As Pakistani nationalism peaks in response to the “Trump challenge,” the old cliché of invaders never winning in Afghanistan has returned to the lexicon, glossing over the suffering experienced by Afghans each time foreign armies have been bogged down and “defeated”—or, more accurately, because they “did not win.” Like the bravado evident in Pakistan’s street response, this “historical” summing up of the “brave” Afghan is tragically misleading. Pakistan’s official narrative must stay away from it, no matter how strong the temptation to “be with the people” against America.
This is not the time to count the blunders the Americans have made in Afghanistan. Nor is it time to condemn the Pakistani rulers who sided with America after 2001 and allowed bases in Pakistan that facilitated the invasion using “daisy-cutters” to flatten the Taliban regime. The “error” of fighting America’s war against terrorism will deepen needless collective guilt and tilt Pakistan into more dangerous error.
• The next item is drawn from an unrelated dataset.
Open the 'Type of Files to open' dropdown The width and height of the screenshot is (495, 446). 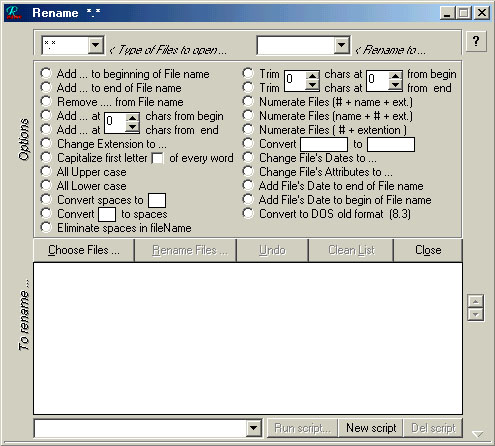coord(95,45)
The fact is: every time invaders got bogged down, the Afghans suffered. By any account today, the women and children living in camps as refugees in Pakistan or scattered around in Europe, are going through suffering worse than any defeat.
Afghanistan never became a “normal” state because it never became centralized enough to be called a state. Normally, states emerge under centralized authority and become durable by decentralizing in the long run. Afghanistan fragments immediately after being invaded because of this lack of centralized authority. The Taliban tried to centralize but their efforts through civil war were overtaken by the events of 9/11 and a Chapter 7 invasion under the United Nations mandate. Thereafter the regional warlords took over and made their deals.
Even today, under the internationally supported government of Ashraf Ghani, warlords are an important component of the map of real power in Afghanistan. As Ahmed Rashid has observed, “Ghani’s inauguration featured two warlord vice-presidents, General Abdul Rashid Dostum and Sarwar Danish. Danish is an academic from the ethnic Hazara community, while Dostum, an ethnic Uzbek, is a military figure with arguably the longest presence in Afghan politics.” Because of lack of “nationhood” under a centralized state, the 300,000-strong, largest-ever Afghan army can’t fight a Taliban believed to comprise around 25,000 warriors. Income tax, a reliable index of the cohesion of the state, is hardly collected from the entire territory and stands at 15 percent of government revenues. Seeking friendly leverage in Afghanistan should not mean that Pakistan itself become like Afghanistan, losing its centralized character to “no-go” areas.